人類は、理性的存在において至高で尊厳を有するが、それは、個体において具体化し、各分野に、より優れてふさわしい個を生み出している。個は、その分野において、卓越したものとして、得意な方面に自身を生かして全体の中に役立っていき、自身の生きがいを見出すことになる。数学的能力に秀でた者は、そういう方面においての人類の理性能力を生かしていく。それは、その個人の理性的能力の尊厳を明かすことであり、同時に人類の理性の尊厳を証することでもある。
ひとは、身体をもち自然感性をもった者でもある。各人に個性的なものがそこにもある。理性のリードのもと、身体的に技術的に自身の高い能力をもって、優れた技術者となり、スポーツマンとなる。それは人類の能力として、類の卓越性となるのでもある。芸術家は、感性的に特殊な能力があり、画家であれば、同じ白色でも一般の者には、区別のつかないものを区別できる能力をもっていて、その方面ではだれにもまねのできないことが可能となる。それは個人の卓越した能力であるが、また、人類の能力ということであり、尊厳ということになる。人類の能力がそういう個人において開花・結晶しているのである。

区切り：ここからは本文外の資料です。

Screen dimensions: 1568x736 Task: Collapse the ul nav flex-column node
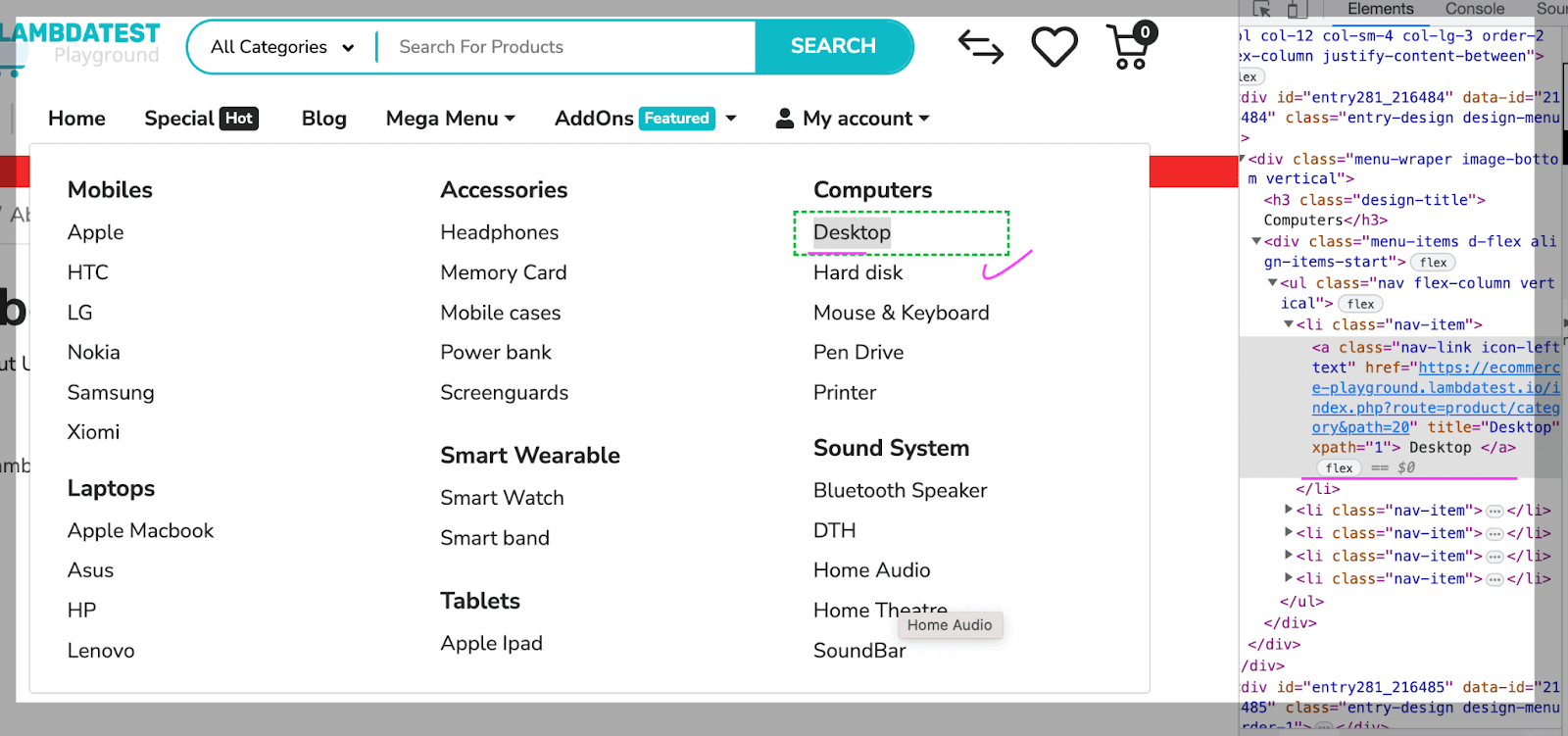pos(1272,283)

平凡、劣等と意識している個であっても、かれは、この時空間において、唯一の個性をもって存在しているのであり、決して代替できない実存である。固有の過去を背負い、固有の未来に生きる。永劫の時間と無限の空間のうちで、ただ一人自分が占有する時空間をもって、唯一のかけがえのない存在、自己意識を有した貴い存在として生きている。この自己意識をもった主観は、世界の中心に存在しており、自分がなくなれば、その世界も消滅する。人である限り、類として尊厳の核である理性を担い、その個にしかない過去と未来に、類的能力・特性をもって唯一のかけがえのない存在として生き、人としての尊厳を有した個として存在し生成していく。他律によらず、理性のもと自律的に自己が自己を未来に向けて作って自己実現していく存在として、その各個体は、比較を絶して尊厳であり、唯我独尊の絶対的な存在である。比較不能の絶対的実存として、万人が万人ともに、その実存において、尊厳を有する。